● **PROBLEM TO WORK ON**
Within the records below, repeat each line exactly but keep every picture out of the copy.

● **MATERIAL SHOWN**

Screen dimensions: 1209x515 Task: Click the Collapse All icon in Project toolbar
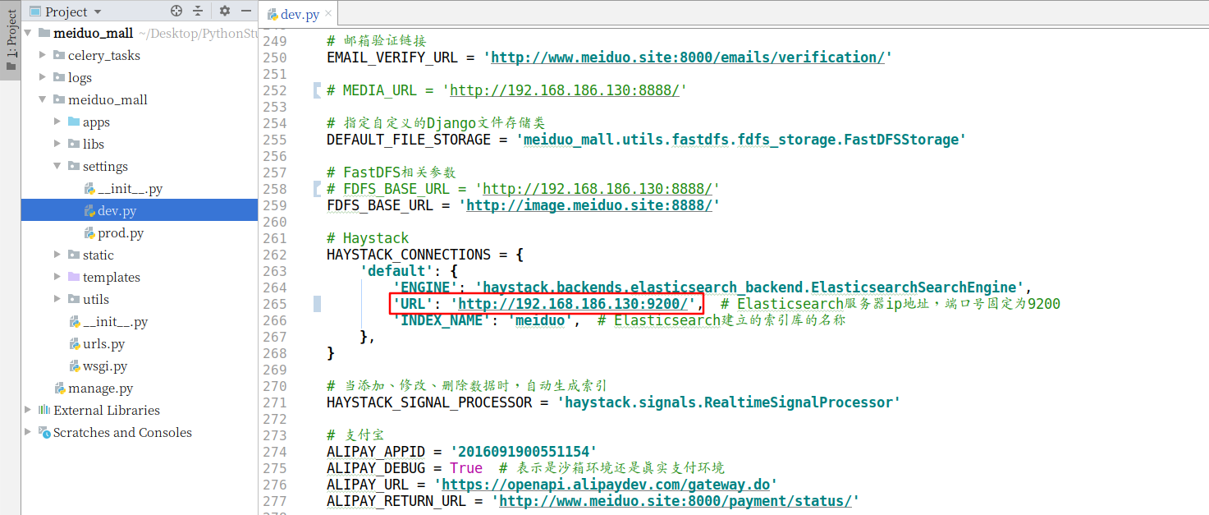coord(198,11)
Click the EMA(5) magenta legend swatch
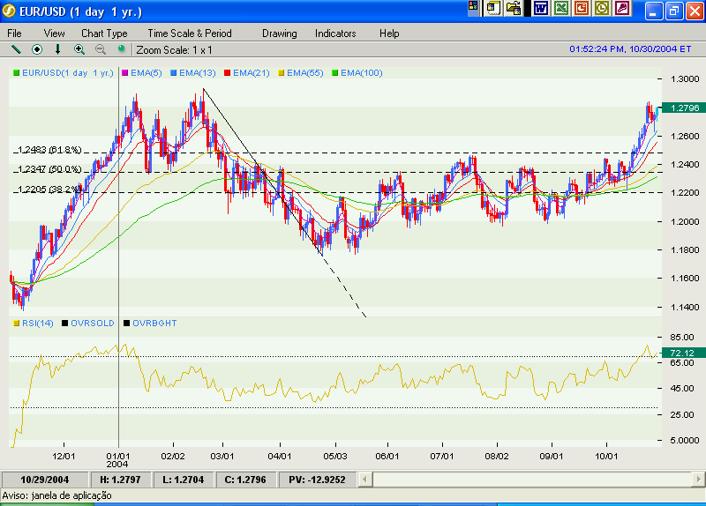706x506 pixels. 125,72
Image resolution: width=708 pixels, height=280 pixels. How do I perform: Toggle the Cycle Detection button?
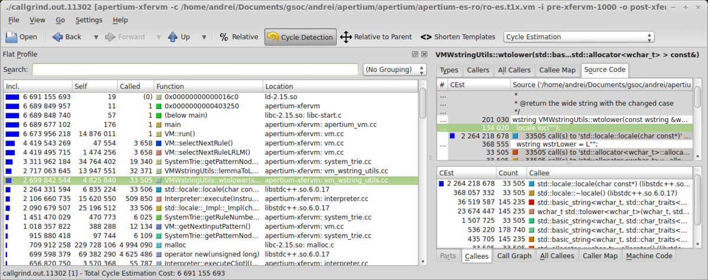[x=300, y=37]
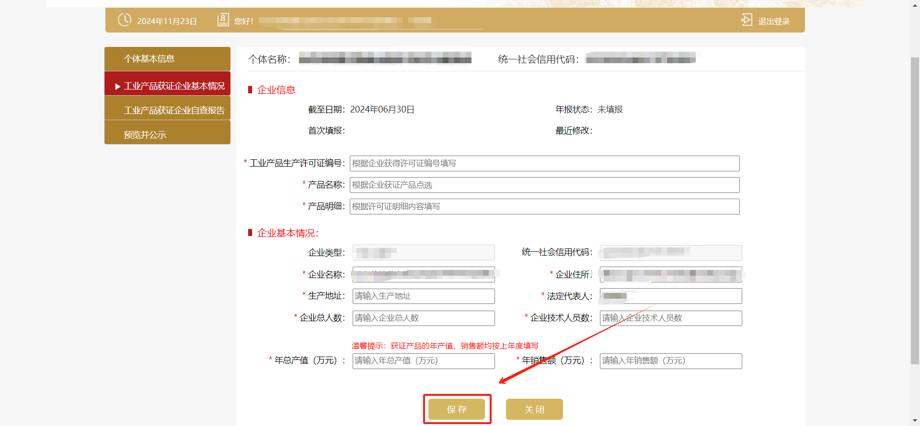The width and height of the screenshot is (920, 426).
Task: Click the 工业产品生产许可证编号 input field
Action: click(x=544, y=163)
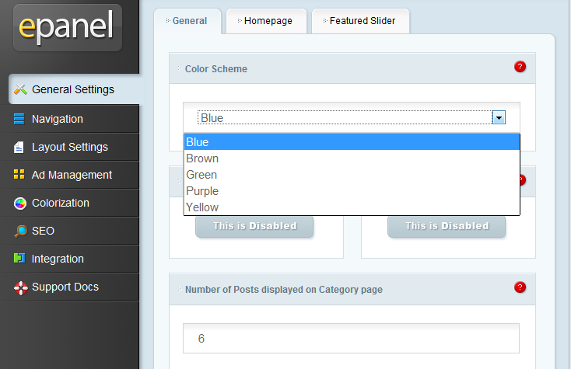The height and width of the screenshot is (369, 571).
Task: Click the SEO magnifying glass icon
Action: tap(20, 231)
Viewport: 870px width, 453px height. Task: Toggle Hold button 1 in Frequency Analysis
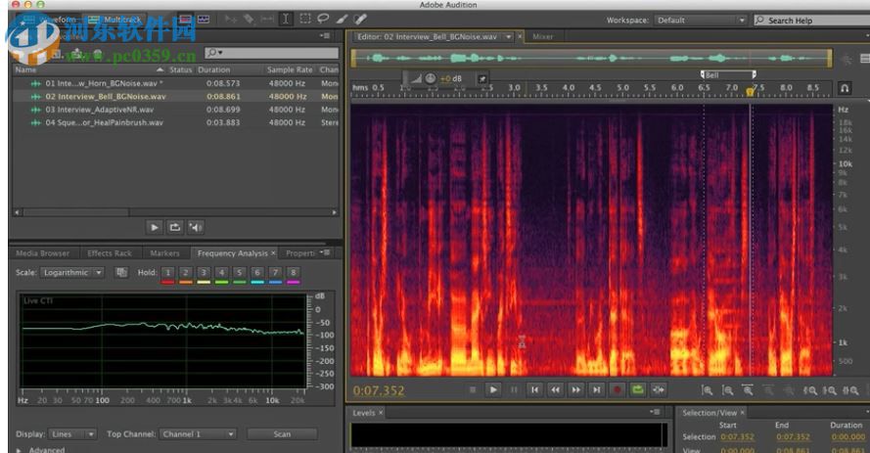[x=167, y=273]
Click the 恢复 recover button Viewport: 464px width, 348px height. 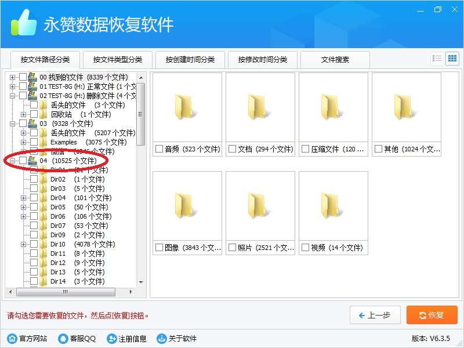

● **FINAL ANSWER**
Screen dimensions: 1209x515 Task: Click the Collapse All icon in Project toolbar
coord(198,11)
Click the EMA(5) magenta legend swatch
706x506 pixels. 125,72
Image resolution: width=708 pixels, height=280 pixels. How do I perform: Toggle the Cycle Detection button?
[x=300, y=37]
The width and height of the screenshot is (920, 426).
Task: Click the 工业产品生产许可证编号 input field
Action: click(x=544, y=163)
The height and width of the screenshot is (369, 571).
Task: Click the SEO magnifying glass icon
Action: tap(20, 231)
Viewport: 870px width, 453px height. Task: Toggle Hold button 1 in Frequency Analysis
[x=167, y=273]
Click the 恢复 recover button Viewport: 464px width, 348px height. 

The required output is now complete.